Reste que parfois dans l'histoire de l'architecture, la construction qui abrite l'assemblée a su trouver une expression, une forme qui transcende la question et autorise le passant, l'impie, l'athée à tenter pendant quelques instants furtifs de faire partie de l'assemblée.
L'architecte Jean Marol à l'Alpe-d'Huez a réussi cela.


Une forme un peu molle s'enroule autour d'un mât, presque une tour et laisse tomber des pentes de toit comme une toile de tente un peu tendue.
Le dynamisme ainsi créé l'air de rien signe le paysage.
J'aime cette architecture parfois juste à la limite parce que trop symbolique, trop référencée s'excusant par des citations d'être moderne.
J'aime cette fragilité qui pourrait passer pour des maladresses dans des formes hésitant entre fonction, gratuité formaliste et désir de faire image.
Par exemple ici la bulle au sommet de la tour.
Je ne l'aime pas mais à la fois également elle me touche. Elle veut dire la lumière intérieure généreuse et guidée, elle veut dire "canon de lumière". Mais elle finit l'élan, l'achève en un objet un rien artificiel, trop technique peut-être comme un hublot.
Cela m'émeut cette impossibilité finalement à une grande radicalité qui est parfois aussi à tort émise comme une qualité.
Sur cette carte postale Cellard expédiée en 1976, l'église vient juste d'être achevée et les abords sont encore en chantier.
Rapprochons-nous :


Toujours chez Cellard éditeur et du même point de vue simplement rapproché, Notre-Dame des Neiges porte ici bien son nom. On imagine facilement comment la poudre blanche glisse sur les pentes et parfois s'y accroche formant un tipi de neige.
Au pied :


D'ici l'aspect d'enroulement est moins visible et c'est le clocher traité en campanile qui prend le dessus.

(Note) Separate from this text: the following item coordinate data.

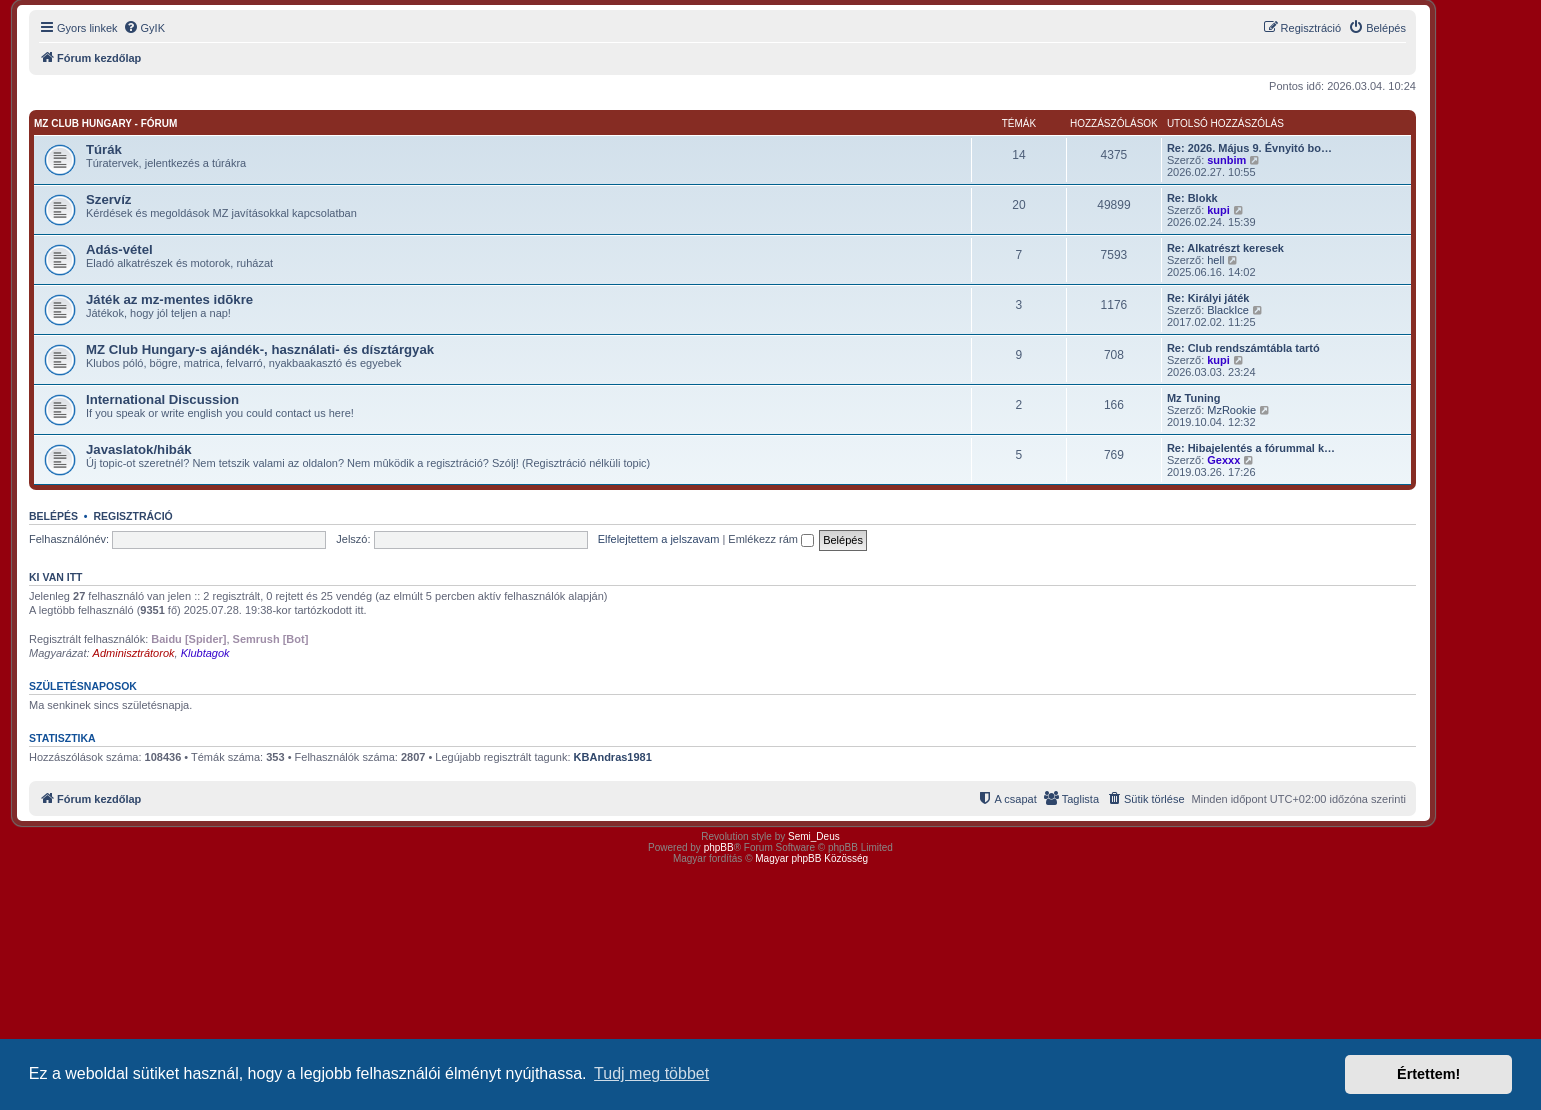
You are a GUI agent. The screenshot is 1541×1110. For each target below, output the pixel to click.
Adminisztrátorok (134, 653)
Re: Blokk (1192, 198)
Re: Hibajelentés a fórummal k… (1251, 448)
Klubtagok (205, 653)
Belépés (53, 516)
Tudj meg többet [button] (651, 1073)
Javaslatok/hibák (139, 449)
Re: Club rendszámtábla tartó (1243, 348)
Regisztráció (132, 516)
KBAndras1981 (613, 757)
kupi (1218, 210)
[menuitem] (144, 28)
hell (1215, 260)
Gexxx (1223, 460)
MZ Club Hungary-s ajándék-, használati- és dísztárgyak (260, 349)
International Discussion (162, 399)
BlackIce (1228, 310)
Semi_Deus (814, 836)
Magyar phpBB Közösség (811, 858)
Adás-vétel (119, 249)
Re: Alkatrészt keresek (1225, 248)
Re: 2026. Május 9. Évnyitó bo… (1249, 148)
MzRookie (1231, 410)
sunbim (1226, 160)
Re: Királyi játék (1208, 298)
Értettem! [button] (1428, 1074)
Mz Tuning (1194, 398)
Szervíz (108, 199)
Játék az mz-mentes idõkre (169, 299)
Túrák (104, 149)
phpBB (719, 847)
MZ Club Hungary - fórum (105, 123)
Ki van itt (55, 577)
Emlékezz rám (771, 539)
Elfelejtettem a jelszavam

L'entrée semble même un peu faible, moins ambitieuse formellement comme pour nous dire de ne pas avoir peur de l'étrangeté de la construction un contrepoint à son originalité, une invitation tendre à entrer.
Encore un tas de terre à gauche, l'église est-elle ouverte ?
Entrons...


Je vous l'avais dit.
Incroyable.
Ici le dessin de la charpente appuyée sur le fût de béton brut fait tout le travail en offrant à la lumière de donner son maximum.
Elle arrive du haut, de la bulle et descend largement. La manière dont le cylindre est taillé à sa base est superbe. Quel travail !
Regardez comme la violence de la lumière extérieure produit la blancheur totale des ouvertures, les vide de paysage.
Descendons :



Nous sommes dans la crypte.
Ici la place est faite au béton qui à son tour dessine, sculpte une croix dans le ciel de la crypte. Regardez bien le petit carré au centre, c'est l'ouverture que l'on voit au centre du cercle sur la carte postale précédente. La crypte est donc bien sous le cylindre de l'autel.
Le béton brut ici est parfait, un rien gras parfois entre les planches de son coffrage. Ses défauts sont ceux aimés des pierres de taille et procurent couleurs, ombres et matières dans une grande rusticité nécessaire au lieu. Superbe.
Le petit autel (? ) est magnifique et son point d'interrogation fort intriguant.
Merci Monsieur Marol.
Beaucoup plus rare maintenant et surtout disparue :


Nous sommes au Québec devant ce qui fut l'église St Marcel de Chibouganau considérée longtemps comme une merveille de l'architecture moderne.
Ça c'est l'éditeur qui le dit.
Et le ton est donné car l'église fut bel et bien détruite en 1998.
Je ne sais pas pourquoi. Le feu qui couve sous la glace ?
Pourtant quelle merveille non ?
Elancée et large, puissante sur sa base comme fendue, un peu trop marquée d'un mouvement de tremplin de ski, cette église est tout de même un sacré (!) morceau.
Difficile de comprendre sa structure et de lire le plan mais il semble qu'il pourrait bien y avoir là aussi de belles prouesses.
Alors si un cousin québécois peut nous renseigner. Les architectes de cette beauté disparue furent Saint-Gelais, Tremblay et Tremblay.
Une petite chose :


Nous sommes à Saint Gervais les bains, au Bettex devant la Chapelle Bettex-Taguy.
La carte postale nous montre l'édifice presque caché complètement par la neige qui s'accroche à son toit tout de triangles. On devine une belle petite chose qui malheureusement ici manque un peu de lisibilité.
Mais j'aime le triangle blanc jouant avec les triangles du toit.
Les éditions de l'Europe ne nous donnent pas le nom de l'architecte.
C'est bien dommage mais cette modestie rejoint celle de la construction.